Mar 012012
 

This article, by Janice Lynch Schuster, originally appeared on the Altarum Institute Health Policy Forum on Thursday, March 1, 2012

A few days into my 68-year old father’s hospitalization for sepsis, his doctors determined the strain of bacteria that plagued him: streptococcus. My sister was there when they came in with this part of the diagnosis; she has a doctorate in engineering with a focus on the human heart (that engineering marvel), and she likes details.

“What strain?” she asked the doctor. “A, B, or C?”

His reply: “What does it matter to you?”

This exchange was, admittedly, not typical for this hospital and this doctor, so I’ll forgive him some. And the strain did not, in fact, matter in the course of his treatment. But the routine arrogance found in doctors and hospitals does not serve patients and family members well. Knowing the particulars of what ails you often matters a great deal, especially for patients like my father, hospitalized and on the verge of being discharged home or to some other setting, but not yet “well.”

Knowing this kind of information—the details of your diagnosis and likely course, and how your care should happen at every step along the way—is critical to enabling patients and family members to function as respected participants in care, including ensuring safe transitions from one care setting to another. Much recent research indicates that those transitions are fraught with errors and complications. Patients often do not know or understand what is happening to them and critical information is not transferred from one provider to another, and that costly (and sometimes deadly) rehospitalizations are the norm for some 20 percent of Medicare beneficiaries who have been hospitalized.

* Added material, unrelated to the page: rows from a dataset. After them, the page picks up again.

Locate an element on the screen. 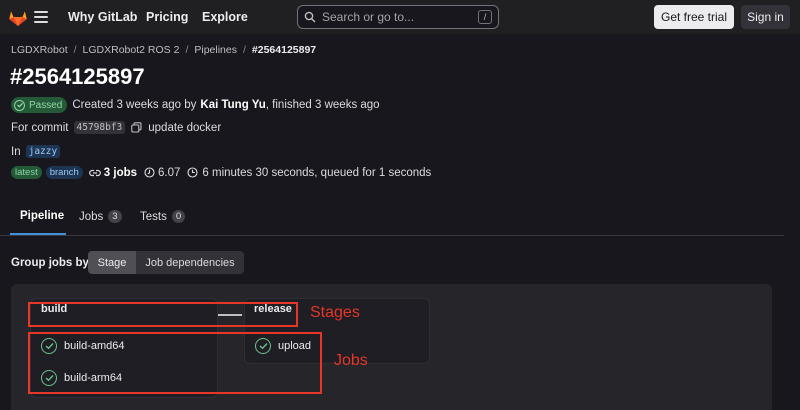 Image resolution: width=800 pixels, height=410 pixels. breadcrumb-group: LGDXRobot is located at coordinates (40, 50).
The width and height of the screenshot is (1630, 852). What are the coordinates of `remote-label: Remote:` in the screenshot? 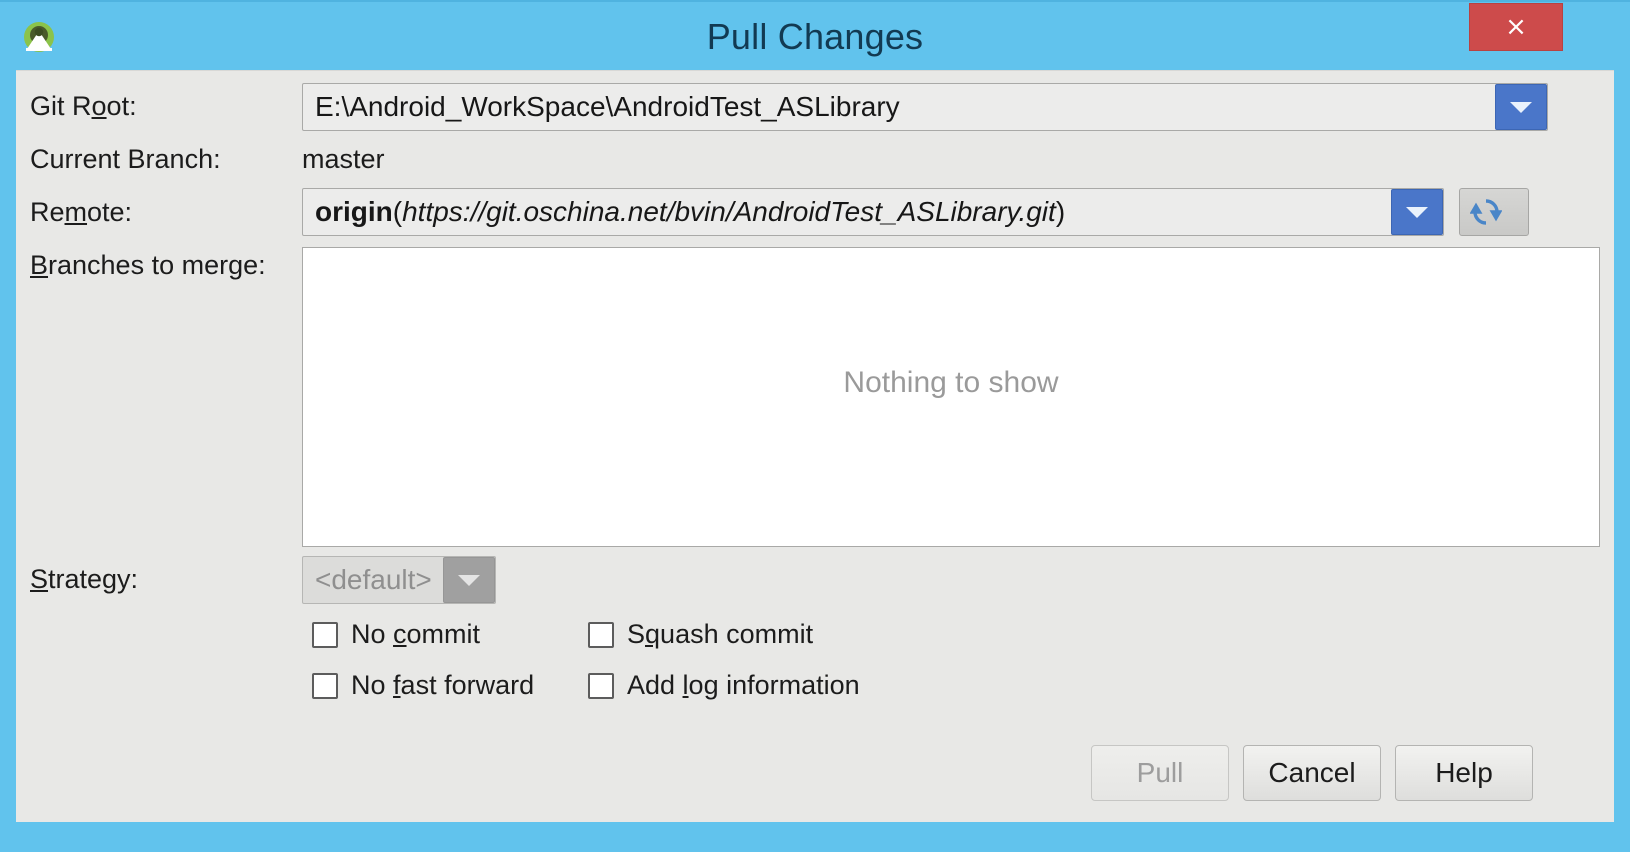 It's located at (82, 212).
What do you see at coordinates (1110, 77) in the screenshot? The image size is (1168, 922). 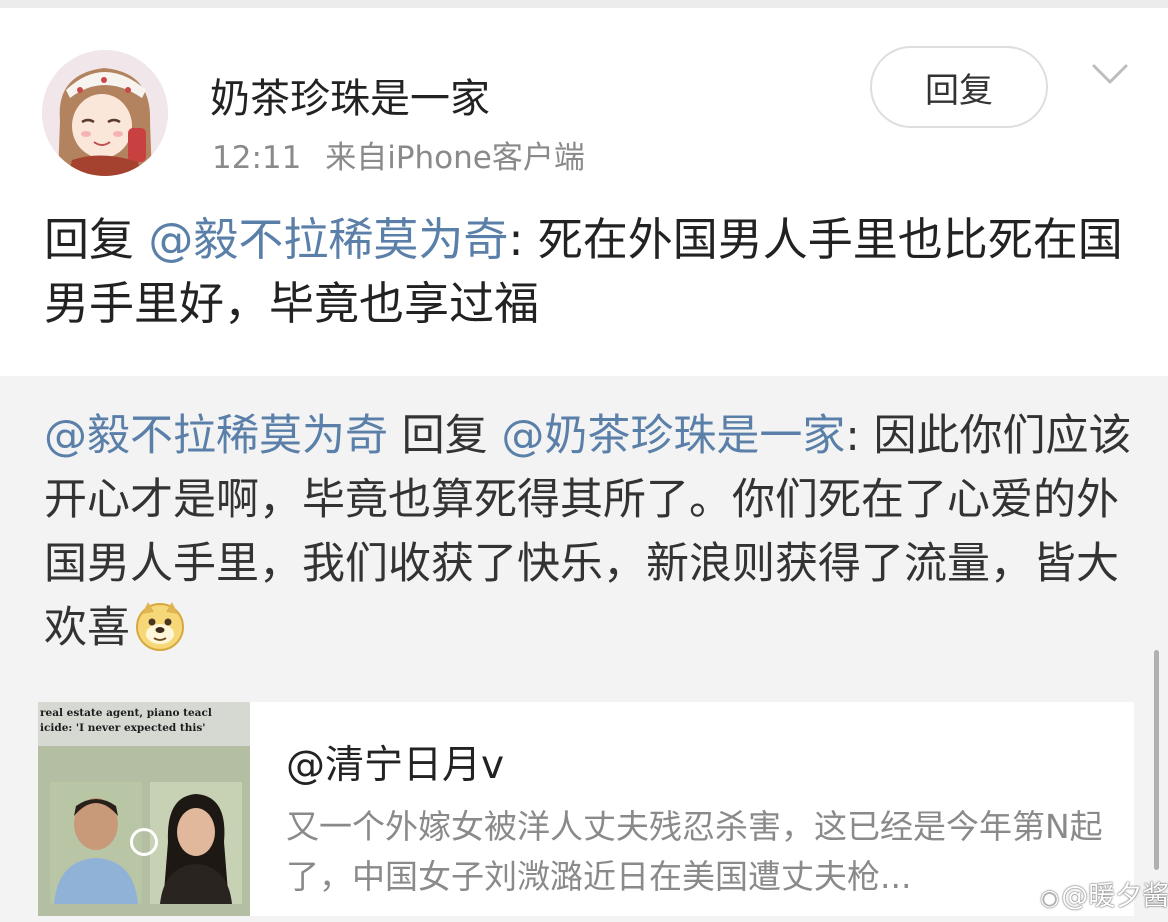 I see `chevron-down-icon` at bounding box center [1110, 77].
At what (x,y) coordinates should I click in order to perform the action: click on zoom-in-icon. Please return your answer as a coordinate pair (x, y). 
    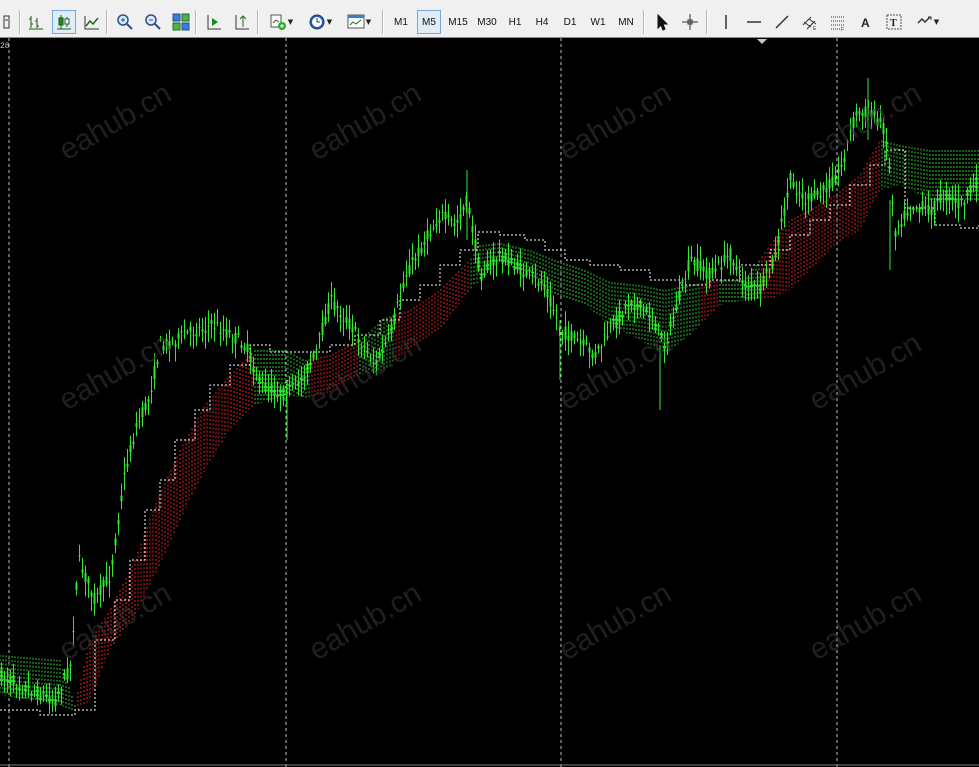
    Looking at the image, I should click on (125, 22).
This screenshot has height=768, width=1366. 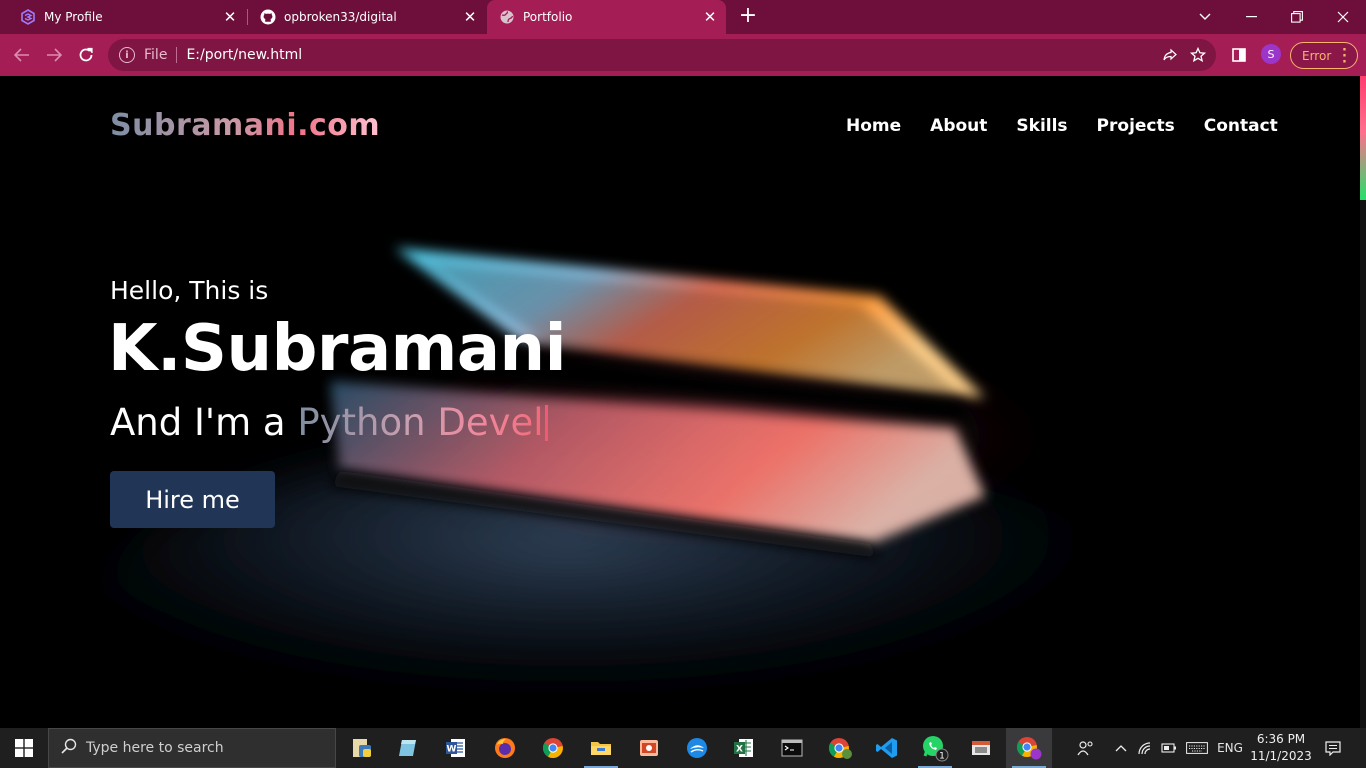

Patients and their family caregivers are central actors in making transitions safer. Indeed, since they are the only constant in the transition from one setting to another, patients and caregivers must increasingly assume the role of knowing as much as they can about what is going on with their care. Experts in the field refer to this kind of involvement as “patient activation” or “engagement,” which occurs when patients have the knowledge, skills, beliefs and confidence to manage their own health care processes and behaviors.

Increasingly complex health systems, in which difficult and important treatment decisions must be made, require patients and families to be well-informed about their diagnosis or condition, its specific treatments, and their individual care plan. According to research by Judith Hibbard and many others, patients who actively participate in managing their care have better health outcomes.

Patient activation can even be measured with a tool, the Patient Activation Measure, developed by Hibbard and her colleagues in the earlier part of this decade. The short-form of the tool includes 13 questions, which clinicians can use to assess patient understanding of their illness. Questions to the patient and caregiver address topics such as understanding why certain medications have been prescribed, whether lifestyle changes might help and ways that self-treatment can help. The PAM categorizes patients in one of four levels, with the first being the least activated patient, who does not have the confidence to engage in his or her own care and who is a passive recipient of that care; at the highest level, patients understand and manage their illness and maintain their health status despite stresses and crises.

The idea that patients should be active participants in their care is not new. The 2001 Institute of Medicine report, Crossing the Quality Chasm: A New Health System for the 21st Century, states, “Care for the chronically ill needs to be a collaborative, multidisciplinary process. Effective methods of communication, both among caregivers and between caregivers and patients, are critical to providing high-quality care. Personal health information must accompany patients as they transition from home to clinical office setting to nursing home and back.”

In our current health care environment, in which patients are sometimes discharged “quicker and sicker,” they are expected to be more in charge—activated—than ever. They need to make and keep follow-up doctor appointments, manage complex medication regimens, organize home health care and visiting nurse appointments, store powerful medications, and track, monitor, and report changes in their health status. It’s a tough order, especially for people like my father, who do not know or understand the health care system, and find its workings difficult to navigate. Many good websites point patients, families, and health care providers to useful resources and strategies, among them http://www.informedmedicaldecisions.org/ and http://www.caretransitions.org/.

Ultimately, knowing the strain of my father’s strep infection was not going to change its treatment, and that may have been what the doctor meant. But in dismissing my sister’s concern, he was dismissing what is increasingly seen as essential to good health care. My sister is not one to be daunted by being dismissed, but many patients and family members would accept the put-down and never again ask a question. Knowledge, truly, is power, especially for people who are sick, vulnerable, and afraid. Being supported to understand and to manage the situation over time certainly can help patients and families to cope with what is happening and to prepare for and respond to it. In the end, the answer to the impertinent doctor is: “It all matters,” if only to establish a baseline mutual respect that encourages conversation about a diagnosis and a plan of care. Informed patients and families make for powerful and effective medicine.